En este sentido, la R3D señaló que el nuevo caso aporta más elementos para promover una investigación independiente al gobierno federal, en torno a los casos de espionaje.

"Los tiempos entre los intentos de infección y las coyunturas de trabajo del GIEI nuevamente sugieren al gobierno federal como un actor común. El grupo de expertos puso en tela de juicio la llamada 'verdad histórica' de la PGR en el caso Ayotzinapa, además de haber sido objeto de una constante campaña de descalificación para inhibir su labor", aseguró la organización.

"Así mismo, ha quedado comprobado que el malware Pegasus fue adquirido por la Procuraduría General de la República en 2014, con un contrato firmado por Tomas Zerón, jefe de la Agencia de Investigación Criminal.
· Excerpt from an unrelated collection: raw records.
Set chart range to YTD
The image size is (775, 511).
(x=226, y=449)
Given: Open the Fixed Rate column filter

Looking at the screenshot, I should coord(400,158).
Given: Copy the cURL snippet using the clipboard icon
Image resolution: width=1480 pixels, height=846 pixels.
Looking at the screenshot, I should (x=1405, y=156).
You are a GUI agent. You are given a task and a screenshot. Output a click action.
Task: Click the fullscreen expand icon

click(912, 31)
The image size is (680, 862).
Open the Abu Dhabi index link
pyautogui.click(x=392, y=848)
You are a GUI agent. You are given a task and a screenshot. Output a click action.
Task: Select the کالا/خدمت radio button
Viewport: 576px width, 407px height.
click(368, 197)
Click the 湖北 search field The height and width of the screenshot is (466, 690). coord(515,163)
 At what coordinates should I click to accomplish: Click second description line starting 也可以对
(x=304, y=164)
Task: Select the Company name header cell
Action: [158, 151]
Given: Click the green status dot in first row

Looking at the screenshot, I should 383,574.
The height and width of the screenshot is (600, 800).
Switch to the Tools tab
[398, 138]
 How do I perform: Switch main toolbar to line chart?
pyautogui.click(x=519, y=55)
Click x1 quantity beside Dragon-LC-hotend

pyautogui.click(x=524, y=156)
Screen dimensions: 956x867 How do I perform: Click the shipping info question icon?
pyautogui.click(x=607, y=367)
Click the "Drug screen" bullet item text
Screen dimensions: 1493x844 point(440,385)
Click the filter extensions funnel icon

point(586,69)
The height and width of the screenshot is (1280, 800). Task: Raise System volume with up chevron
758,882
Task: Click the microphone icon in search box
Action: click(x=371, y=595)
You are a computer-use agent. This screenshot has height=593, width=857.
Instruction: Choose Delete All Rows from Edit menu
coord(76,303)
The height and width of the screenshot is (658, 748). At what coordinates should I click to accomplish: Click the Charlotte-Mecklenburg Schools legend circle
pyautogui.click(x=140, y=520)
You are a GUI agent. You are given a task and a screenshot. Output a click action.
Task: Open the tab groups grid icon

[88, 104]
Zerón fue el encargado de la investigación sobre la desaparición forzada de los 43 normalistas, siendo señalado por numerosas irregularidades durante la indagatoria. El 15 de septiembre de 2016, renunció a su cargo tras ser acusado de manipulación de pruebas", concluye.

Pese a los reiterados señalamientos que apuntan al gobierno mexicano como el autor de los casos de espionaje, dado que cuenta con un software espía que se vende únicamente a gobiernos, el presidente Peña Nieto ha descartado que su administración haya espiado a sus críticos con fines políticos.